Dottie hinson a league of their own

Home / Athletes & Sports Figures / Dottie hinson a league of their own

Actually, the real Rockford Peaches had the very worst record in the league during both the first half and the second half of the season, so as you can probably guess they didn’t make it to the championship.

Instead the Racine Belles beat the Kenosha Comets in three straight games to win the best-of-five championship series.

And the pitchers didn’t throw overhand like we saw in the movie. The Milwaukee Chicks! As she tells her ill-tempered manager Jimmy Dugan, “It is only a game, Jimmy, and I don’t need this. If a player’s hair was not at shoulder length - or not in bobs - she would be fined. But Hanks wasn’t actually relieving himself.

Instead, Marshall used a hose and bucket off-camera to create the sound effects, proving that comedy sometimes lies in the simplest tricks.

It Almost Became a Very Different Movie

Before Penny Marshall took the helm, “A League of Their Own” was a 20th Century Fox project.

David Anspaugh, known for “Hoosiers,” was originally attached as director, but creative tensions with studio head Joe Roth led to the project being shelved.

Marshall later revived it at Columbia Pictures, and her vision brought the film to life.

Real League, Real Drama

The AAGPBL was a living piece of history.

And this also meant tearing up their legs was common because despite what we saw Madonna’s character do in the movie the real women in the league never slid head first. She’s still worth mentioning, though, because she was the catcher on the Rockford Peaches, like Dottie Hinson.

Although she also played for more than one year.
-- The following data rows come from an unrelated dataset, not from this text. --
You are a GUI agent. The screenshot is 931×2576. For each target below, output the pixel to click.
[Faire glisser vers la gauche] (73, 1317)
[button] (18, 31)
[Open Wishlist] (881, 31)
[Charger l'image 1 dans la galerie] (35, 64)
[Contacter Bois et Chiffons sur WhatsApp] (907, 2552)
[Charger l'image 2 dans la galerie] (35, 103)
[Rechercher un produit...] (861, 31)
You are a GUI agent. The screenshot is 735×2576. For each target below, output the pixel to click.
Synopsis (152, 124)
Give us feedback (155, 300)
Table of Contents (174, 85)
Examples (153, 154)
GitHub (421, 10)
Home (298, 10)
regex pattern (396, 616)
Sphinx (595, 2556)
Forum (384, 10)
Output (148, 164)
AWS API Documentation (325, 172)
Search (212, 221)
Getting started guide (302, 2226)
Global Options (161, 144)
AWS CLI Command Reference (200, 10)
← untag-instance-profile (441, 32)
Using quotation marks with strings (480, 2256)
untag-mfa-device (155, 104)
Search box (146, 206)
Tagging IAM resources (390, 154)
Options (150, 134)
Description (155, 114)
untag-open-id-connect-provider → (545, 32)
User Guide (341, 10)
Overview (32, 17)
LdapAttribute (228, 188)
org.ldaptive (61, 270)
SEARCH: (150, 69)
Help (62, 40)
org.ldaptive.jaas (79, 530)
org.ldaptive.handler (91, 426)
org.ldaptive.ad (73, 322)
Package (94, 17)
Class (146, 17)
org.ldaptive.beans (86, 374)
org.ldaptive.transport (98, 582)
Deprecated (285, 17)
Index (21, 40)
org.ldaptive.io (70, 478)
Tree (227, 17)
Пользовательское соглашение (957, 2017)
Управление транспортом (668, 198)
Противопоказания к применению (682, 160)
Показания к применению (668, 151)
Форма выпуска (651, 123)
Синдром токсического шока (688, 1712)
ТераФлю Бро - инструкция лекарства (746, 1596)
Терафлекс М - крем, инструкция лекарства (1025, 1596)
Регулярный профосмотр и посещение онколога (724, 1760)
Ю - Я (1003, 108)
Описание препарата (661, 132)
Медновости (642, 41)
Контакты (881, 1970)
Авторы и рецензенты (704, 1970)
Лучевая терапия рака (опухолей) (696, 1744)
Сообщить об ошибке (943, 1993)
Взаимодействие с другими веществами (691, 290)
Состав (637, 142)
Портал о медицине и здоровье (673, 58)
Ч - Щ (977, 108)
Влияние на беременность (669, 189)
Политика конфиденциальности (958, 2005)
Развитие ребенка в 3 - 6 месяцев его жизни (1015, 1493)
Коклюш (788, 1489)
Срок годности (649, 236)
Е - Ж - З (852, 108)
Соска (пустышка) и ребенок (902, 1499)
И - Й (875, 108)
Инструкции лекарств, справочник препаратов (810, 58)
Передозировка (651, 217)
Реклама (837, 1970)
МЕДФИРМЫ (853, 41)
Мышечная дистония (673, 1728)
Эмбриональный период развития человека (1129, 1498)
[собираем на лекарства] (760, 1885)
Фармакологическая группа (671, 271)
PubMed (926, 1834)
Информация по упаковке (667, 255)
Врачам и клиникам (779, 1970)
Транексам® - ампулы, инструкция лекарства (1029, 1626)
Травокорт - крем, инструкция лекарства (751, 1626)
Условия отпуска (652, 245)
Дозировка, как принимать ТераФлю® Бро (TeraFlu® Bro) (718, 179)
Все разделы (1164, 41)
It can get so confusing with so many people named Dottie, but Dottie Green was Dottie Kamenshek’s teammate and while she shared some things in common with Dottie Hinson, she wasn’t the best player in the league like her teammate, Dottie Kamenshek.

dottie hinson a league of their own

Of course, 1954 would end up being the final year of the AAGPBL, but hopefully you can start to get a sense for how the league started very similar to softball and started to shift more toward baseball.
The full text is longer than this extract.